Issuing the order Thursday, Justice Nelson Abuodha granted five applicants an interim injunction blocking the Ministry of Health or the Council of Governors (CoG) from employing the doctors.

The petitioners – Dr Kahindi Menza, Dr Yunas Mohamed, Dr Lillian Magara, Dr Victor Mutisya and Dr Aldrin Gulenywa – challenged the move to employ foreign doctors arguing that there are trained medical practitioners in the country who are yet to be employed.

In the application filed on Tuesday, the five have sued Health Cabinet Secretary Cleopa Mailu, CoG Chairperson Peter Munya, the Public Service Commission (PSC) and the Kenya Medical Practitioners and Dentist Union (KMPDU) for failing to act in the best interest of Kenyan doctors.

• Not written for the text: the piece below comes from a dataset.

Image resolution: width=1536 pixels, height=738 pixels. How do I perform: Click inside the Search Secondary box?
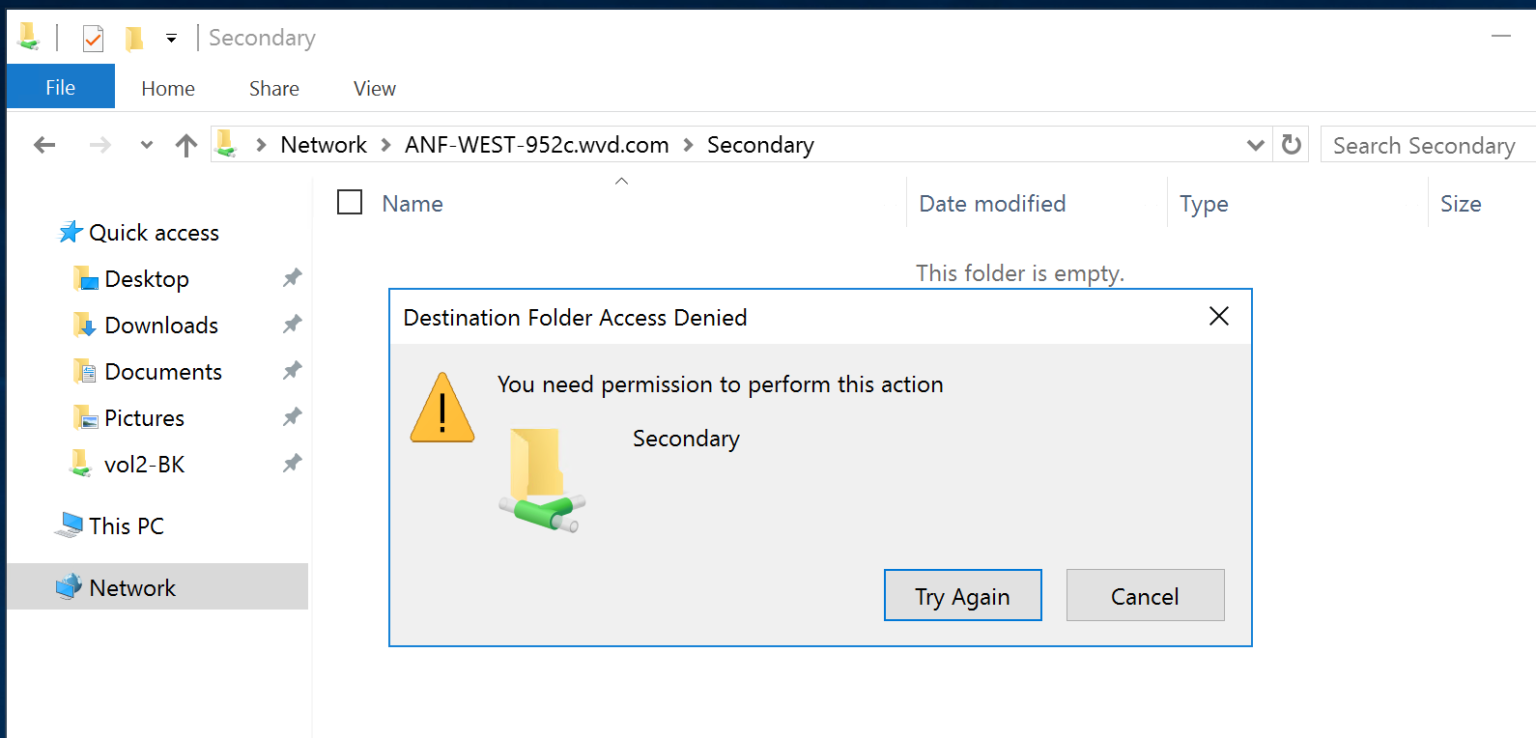coord(1425,144)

The practitioners also want the court to compel the government to absorb about 1,400 medical practitioners said to be jobless despite meeting the requisite qualifications to practice medicine in the country.

Justice Abuodha ordered the petitioners to file and serve a substantive application within 21 days pending the mentioning of the matter in court on April 19 for further directions, hearing and disposal.

On March 19, State House Spokesperson Manoah Esipisu said the government would deploy 500 doctors from neighbouring Tanzania in public hospitals across the country after President John Magufuli of Tanzania approved a request by Kenya’s Health Ministry.

CS Mailu had at the time said Kenya was facing a shortage of doctors putting the doctor patient ration at 1:6,000.

Mailu downplayed claims that Tanzanian doctors were not qualified to work in Kenya saying medics in any of the five East African Community member states were qualified to work in Kenya.